* _ABOUT THIS EXERCISE_
Skip any pictures. Repeat the data exactly, from its first line through the line that holds "1888x568 pixels.", both included.

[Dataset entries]
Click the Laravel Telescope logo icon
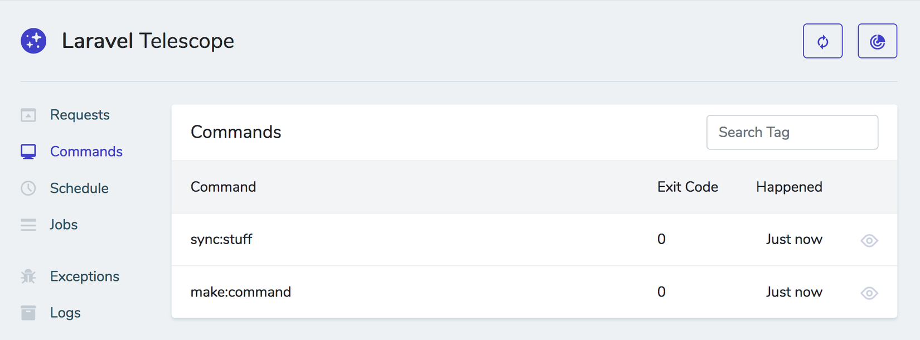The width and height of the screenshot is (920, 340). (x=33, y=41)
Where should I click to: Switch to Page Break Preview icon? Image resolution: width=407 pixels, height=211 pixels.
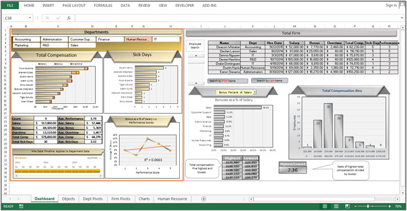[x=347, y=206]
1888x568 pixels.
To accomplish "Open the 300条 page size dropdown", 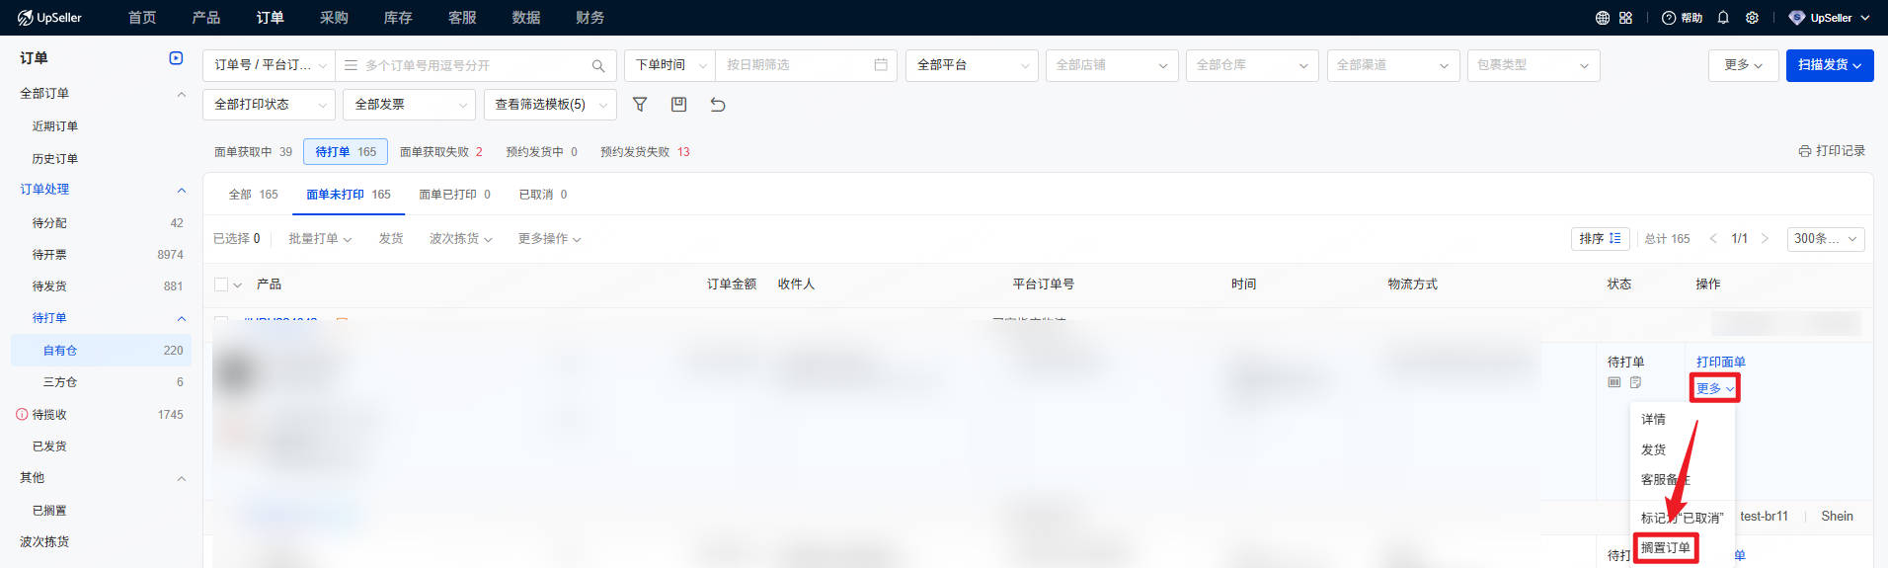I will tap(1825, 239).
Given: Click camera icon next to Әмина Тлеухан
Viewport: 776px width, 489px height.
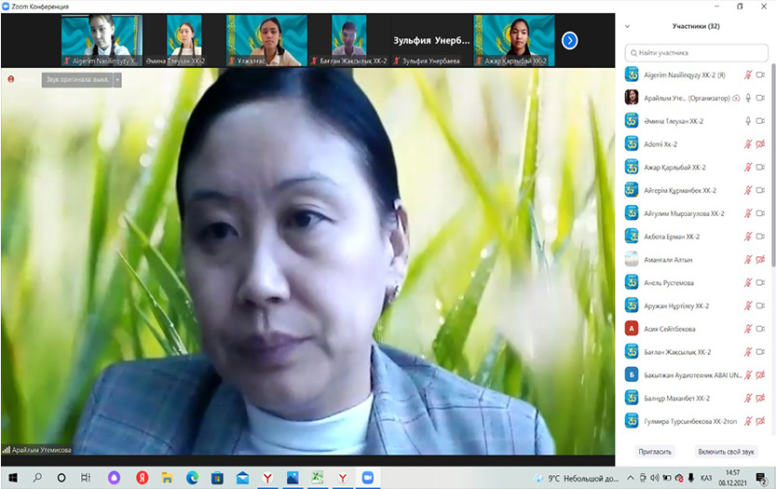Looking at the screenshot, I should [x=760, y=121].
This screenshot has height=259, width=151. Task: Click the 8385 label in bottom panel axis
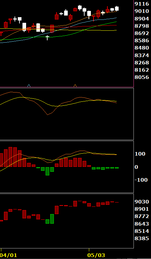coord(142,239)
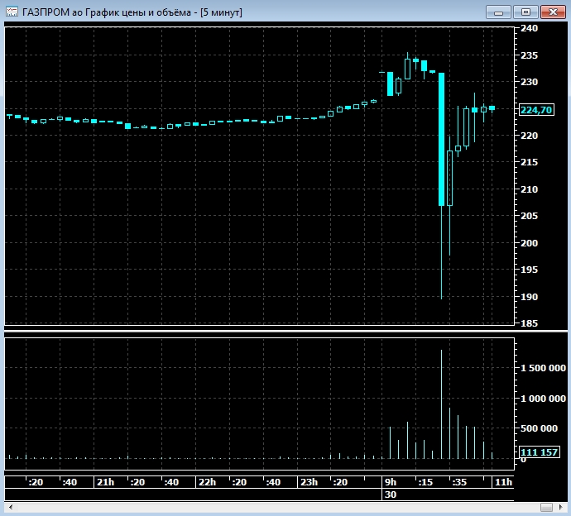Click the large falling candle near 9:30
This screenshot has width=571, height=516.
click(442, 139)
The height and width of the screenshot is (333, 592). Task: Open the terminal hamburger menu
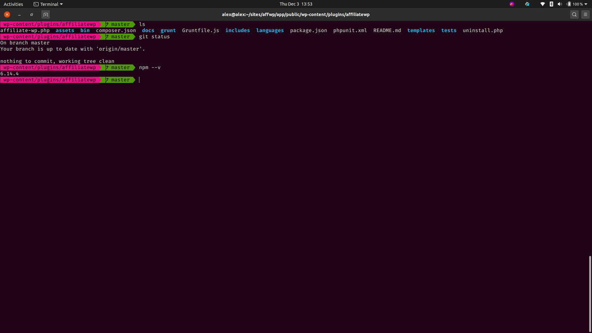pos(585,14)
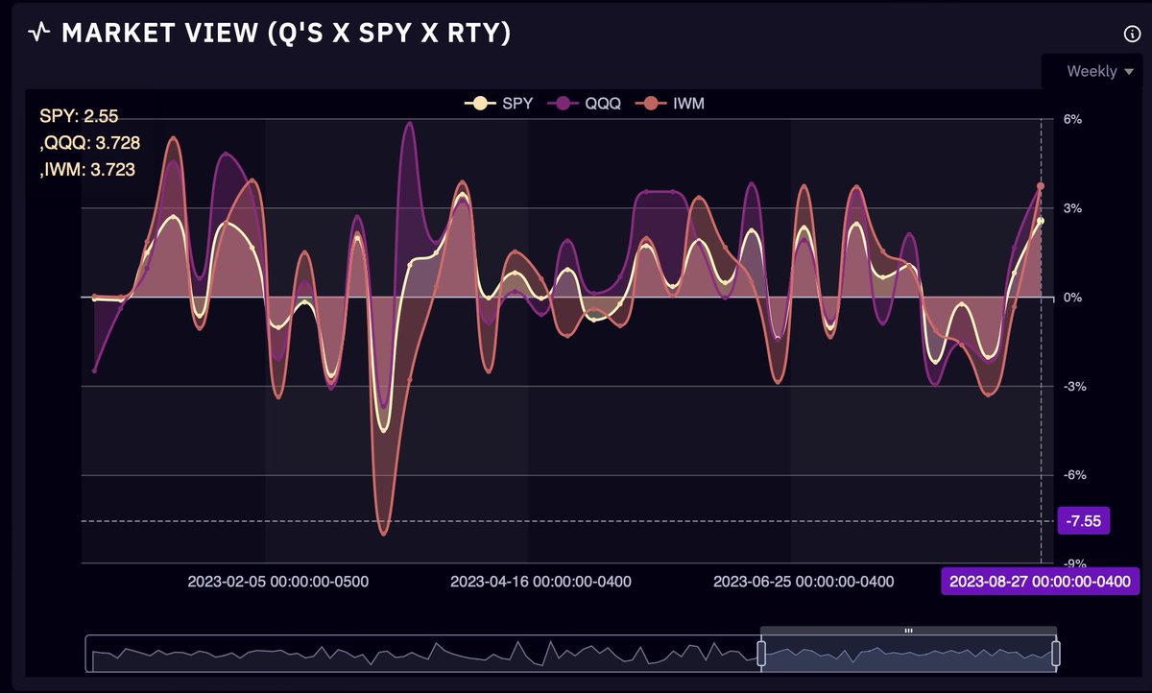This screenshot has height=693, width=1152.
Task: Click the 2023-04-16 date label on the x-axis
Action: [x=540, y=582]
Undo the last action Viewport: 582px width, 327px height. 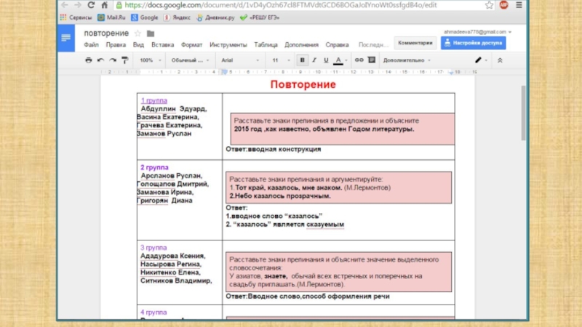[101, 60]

* _SOLUTION BELOW_
Click the Laravel Telescope logo icon
The width and height of the screenshot is (920, 340). (x=33, y=41)
Where should I click to: Switch to Page Break Preview icon? Image resolution: width=407 pixels, height=211 pixels.
[x=347, y=206]
1888x568 pixels.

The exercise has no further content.